:: Extract provided

Cerebral Arterial Compliance in Polytraumazed Patients with Cerebral Vasospasm

Abstract

The purpose was to determine the status of the cerebral arterial compliance (cAC) in a concomitant head injury and cerebral vasospasm (CVS) with and without the development of intracranial hematomas (ICH). In Materials and Methods, we examined 80 polytrauma patients with severe TBI and CVS. During or immediately after dynamic helical computed tomography angiography (DHCTA), the monitoring of the transcranial Doppler of the MCA was recorded bilaterally with 2-MHz probes. The cerebral blood volumes were calculated from the DHCTA data with complex mathematical procedures using the “direct flow model” algorithm. In Results, CAC was significantly decreased (p < 0.001) in both the first and second group TBI and CVS (with or without ICH) in comparison with normal data (p < 0.001) and TBI without CVS. The cAC was significantly decreased on the side of the former hematoma with CVS than on the contralateral side with CVS (р = 0.003). In Conclusion, the cAC in TBI and CVS gets significantly lower as compared to the normal condition (p < 0.001). After removal of the ICH and development of CVS, the compliance in the perifocal zone remains much lower (р = 0.003) as compared to compliance of the other brain hemisphere.

::::
:: Material supplied

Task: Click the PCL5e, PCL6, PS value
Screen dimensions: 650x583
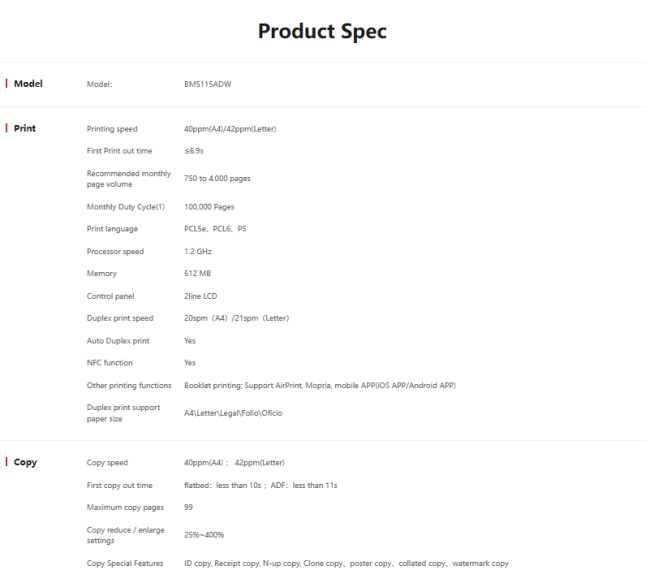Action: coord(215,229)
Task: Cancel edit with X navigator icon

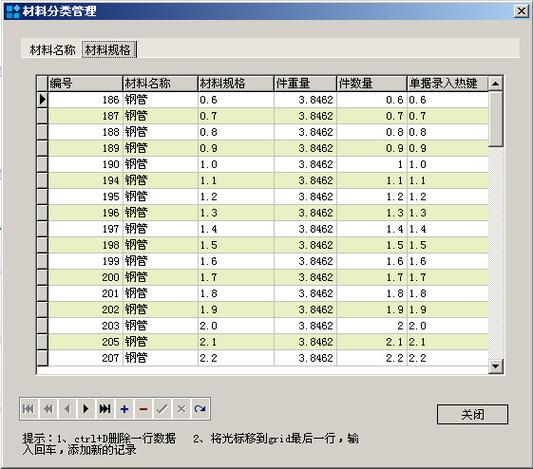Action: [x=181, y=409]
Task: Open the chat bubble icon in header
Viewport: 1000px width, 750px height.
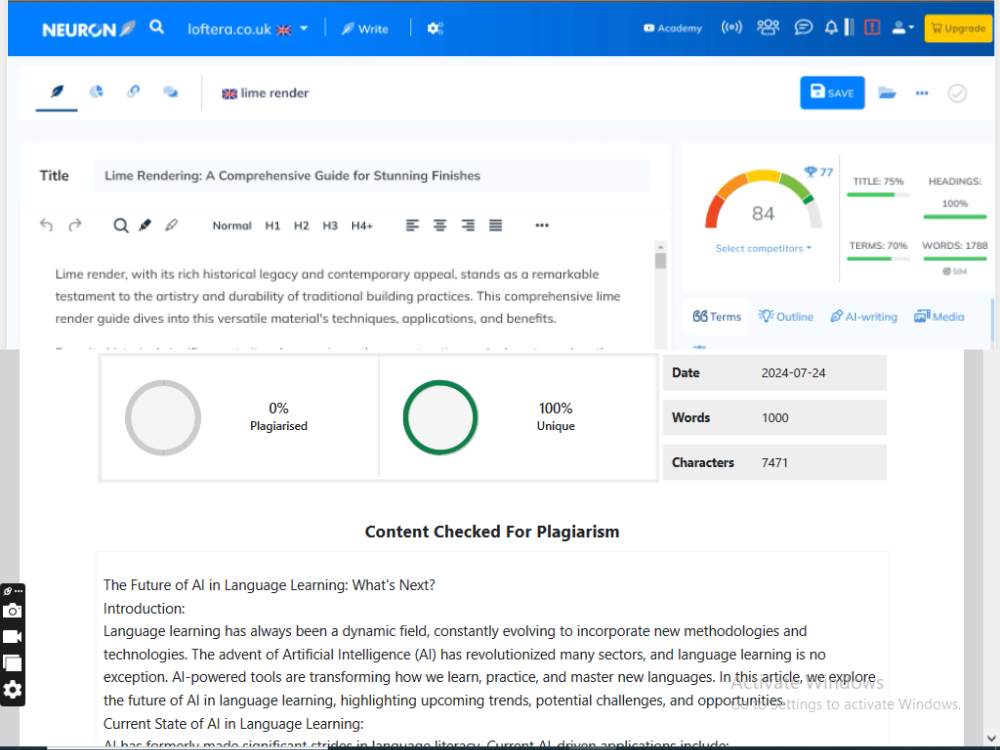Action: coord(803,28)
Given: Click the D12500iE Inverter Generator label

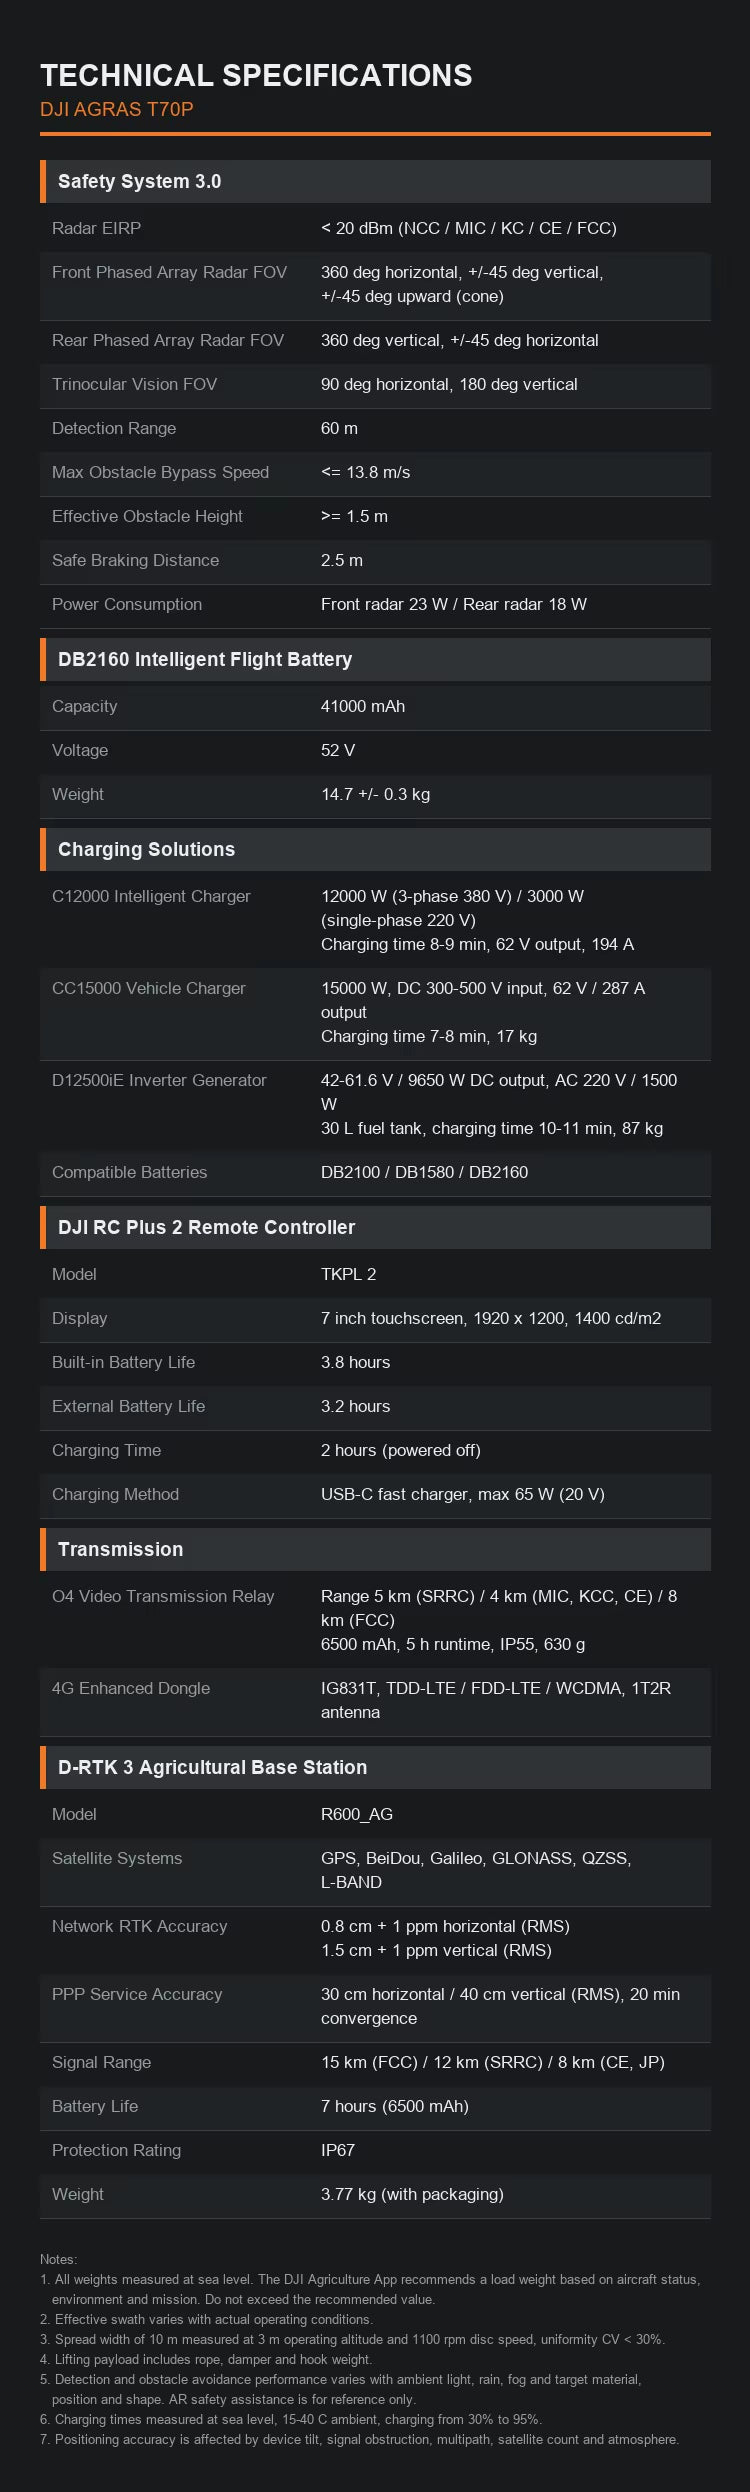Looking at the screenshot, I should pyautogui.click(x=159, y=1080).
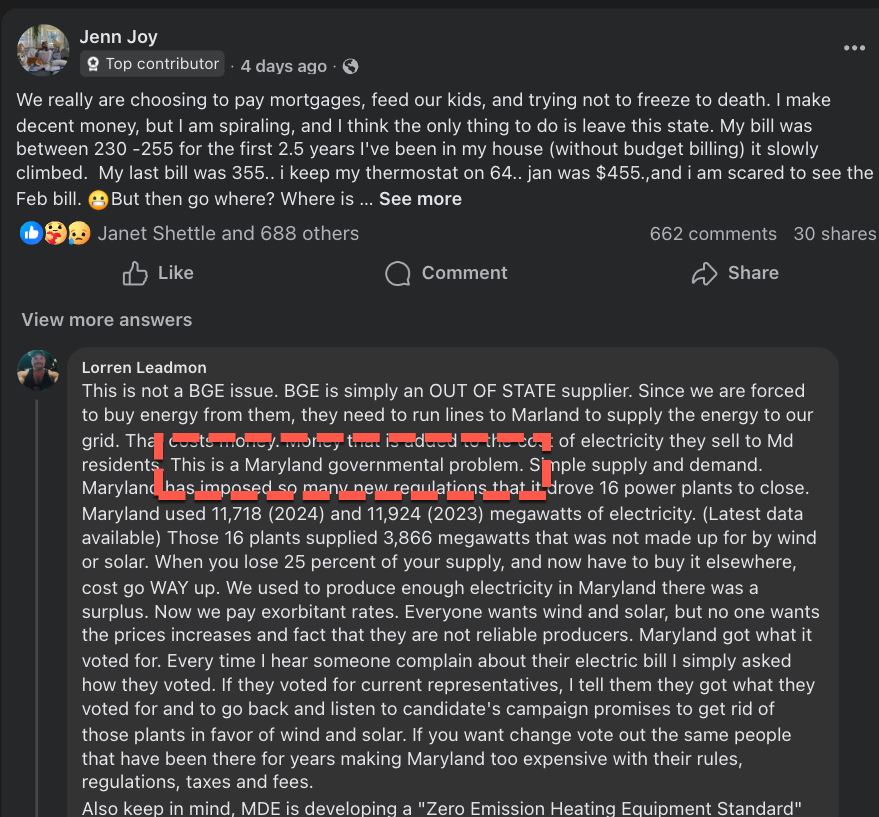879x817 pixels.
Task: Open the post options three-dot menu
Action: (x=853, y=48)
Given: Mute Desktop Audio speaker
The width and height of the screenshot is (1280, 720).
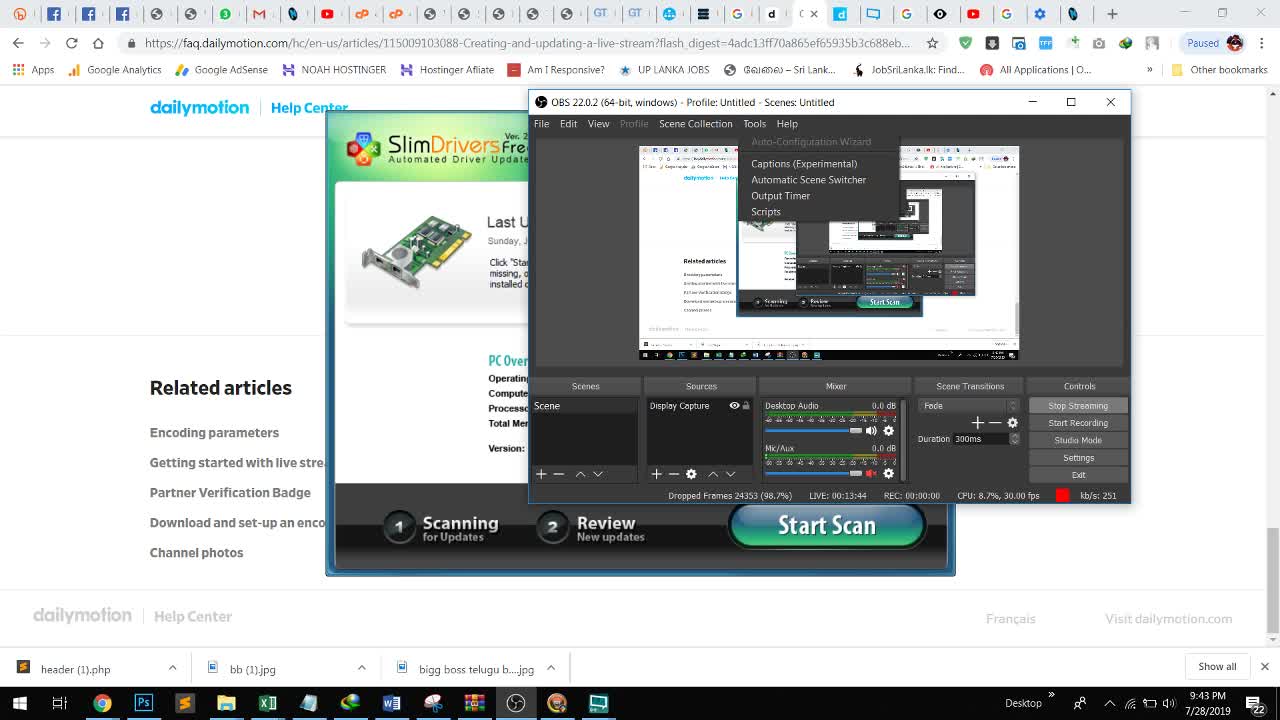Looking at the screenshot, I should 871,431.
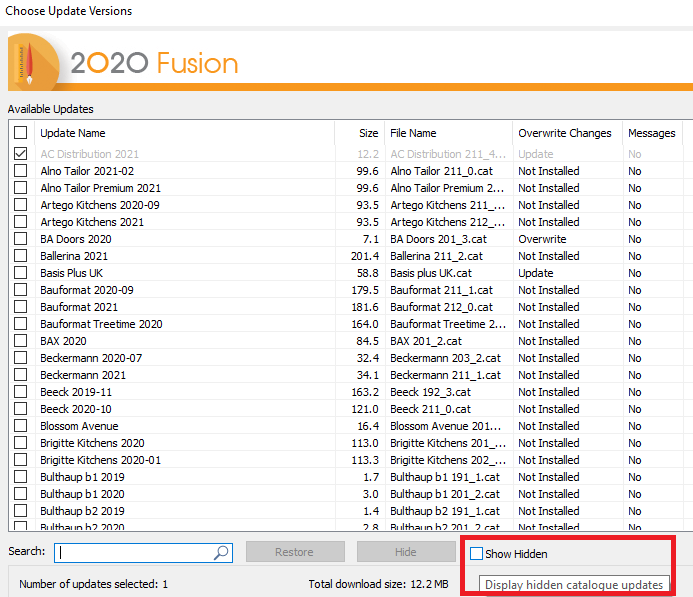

::::

Work required: Please continue the abstract on cerebral arterial compliance in trauma patients with vasospasm, starting after its last sentence. The records have no connection to the text.

Result:
Introduction

Сerebral vasospasm (CVS) after traumatic brain injury (TBI) may dramatically affect the neurological and functional recovery. Secondary insults in patients with TBI and CVS are greatly affected by changes in the compliance and stiffness of cerebral vessels. The walls of downstream vessels have no external elastic membrane; therefore, the cerebral capillary network becomes vulnerable to intracranial and intravascular pressure surges [1, 2].

One of the features characterizing flexibility of the vascular network and its resistance to the changes is cerebral arterial compliance (cAC) [3, 4].

The state of the cAC at TBI and CVS is of great importance for the brain microcirculation. Since the brain is located within an inextensible cranial cavity and is surrounded by an incompressible fluid [5], the compensation of intracranial pressure surges caused by the pulse wave passage through the brain blood vessels occurs also through the reciprocal changes in arterial lumens [2, 6, 7].

Thus, the higher is the cAC, the greater is the compliance of a vascular wall, and, respectively, the better is the capacity of a vessel to change its lumen (i.e., vasomotion phenomenon) and thereby to maintain the adequate capillary bed perfusion.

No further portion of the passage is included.